Let’s create an Agent that runs every time we get a critical disk space alert in PagerDuty. Our Agent will grab the host from the alert, check disk usage remotely, identify the largest directories and files, and search recent logs for clues about what consumed the space. After installing Unpage, create the agent by running:
$ unpage agent create disk_space_alerts
A yaml file will open in your $EDITOR. Paste the following Agent definition into the file:
description: Handle critical disk space alerts

prompt: >
  - Extract the host from the PagerDuty alert
  - Use shell command: `shell_check_disk_space` to get disk usage and identify largest directories
  - Use shell command: `shell_check_large_files` to find large files in common problem directories
  - Search Papertrail for recent disk space warnings or errors from this host
  - Create a status update with:
    - Which partition is full
    - Top directories consuming space
    - Largest files in /var/log, /tmp, and docker directories
  - Post findings to PagerDuty with add_pagerduty_status_update for manual review and action

tools:
  - "shell_check_disk_space"
  - "shell_check_large_files"
  - "papertrail_search_logs"
  - "pagerduty_post_status_update"
Let’s dig in to what each section of the yaml file does:

Description: When the agent should run

The description of an Agent is used by the Router to decide which Agent to run for a given input. In this example we want the Agent to run only when the alert is about critical disk space issues.

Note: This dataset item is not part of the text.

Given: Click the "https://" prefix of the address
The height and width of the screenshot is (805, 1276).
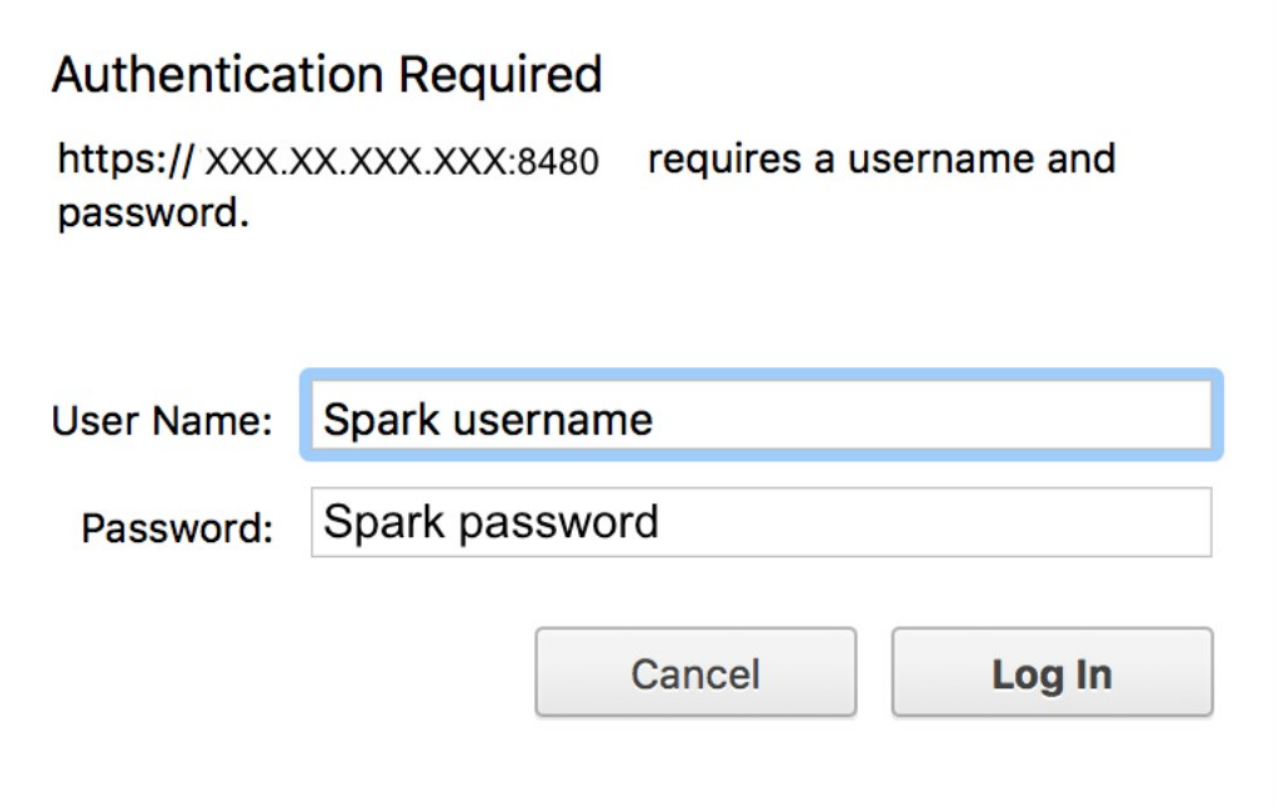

Prompt: What the agent should do

The prompt is where you give the Agent instructions, written in a runbook format. Make sure any instructions you give are achievable using the tools you have allowed the Agent to use (see below).

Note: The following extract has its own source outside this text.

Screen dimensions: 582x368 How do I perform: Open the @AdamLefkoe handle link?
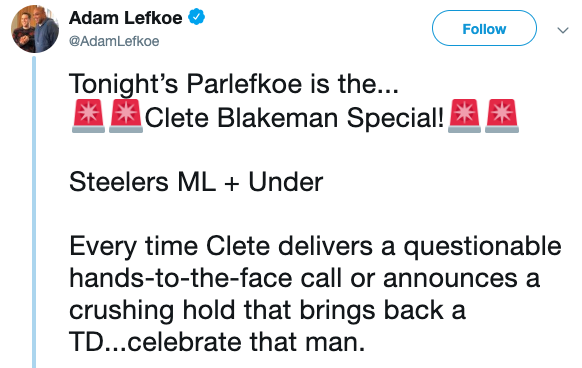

Tools: What the agent is allowed to use

The tools section explicitly grants permission to use specific tools. You can list individual tools, or use wildcards and regex patterns to limit what the Agent can use. To see all of the available tools your Unpage installation has access to, run:
$ unpage mcp tools list
In our example we added the shell_check_disk_space and shell_check_large_files, which are custom shell commands that check disk usage and identify large files on remote instances. Custom shell commands allow you to extend the functionality of Unpage without having to write a new plugin.

Defining Custom Tools

To add our custom disk space investigation tools, edit ~/.unpage/profiles/default/config.yaml and add the following:
plugins:
  # ...
  shell:
    enabled: true
    settings:
      commands:
        - handle: check_disk_space
          description: Check the disk space of a host.
          command: ssh -o StrictHostKeyChecking=no ec2-user@{host} 'df -h && echo "---" && du -h / --max-depth=2 2>/dev/null | sort -hr | head -20'
          args:
            host: The hostname or IP address of the host to check the disk space for
        - handle: check_large_files
          description: Check the large files in a host.
          command: ssh -o StrictHostKeyChecking=no ec2-user@{host} 'find /var/log /tmp /var/lib/docker -type f -size +100M 2>/dev/null | xargs -I {{}} ls -lh {{}} | sort -k5 -hr | head -20'
          args:
            host: The hostname or IP address of the host to check the large files for
Shell commands have full access to your environment and can run custom scripts or call internal tools. These commands use SSH to remotely execute disk analysis on the affected instances. See shell commands for more details.

Running Your Agent

With your Agent configured and the custom disk space investigation tools added, we are ready to test it on a real PagerDuty alert.

Testing on an existing alert

To test your Agent locally on a specific PagerDuty alert, run:
# You can pass in a PagerDuty incident ID or URL
$ unpage agent run disk_space_alerts --pagerduty-incident Q1DGVOC3O61S10

Listening for webhooks

To have your Agent listen for new PagerDuty alerts as they happen, run unpage agent serve and add the webhook URL to your PagerDuty account:
# Webhook listener on localhost:8000/webhook
$ unpage agent serve

# Webhook listener on your_ngrok_domain/webhook
$ unpage agent serve --tunnel --ngrok-token your_ngrok_token

Example Output

Your Agent will update the PagerDuty alert with:
  • Current disk usage percentages for all partitions
  • Top 20 directories consuming the most space
  • Largest files in common problem directories (/var/log, /tmp, /var/lib/docker)
  • Recent log entries from Papertrail indicating disk space warnings
  • Actionable recommendations for immediate space cleanup
PagerDuty Disk Space Alert Status Update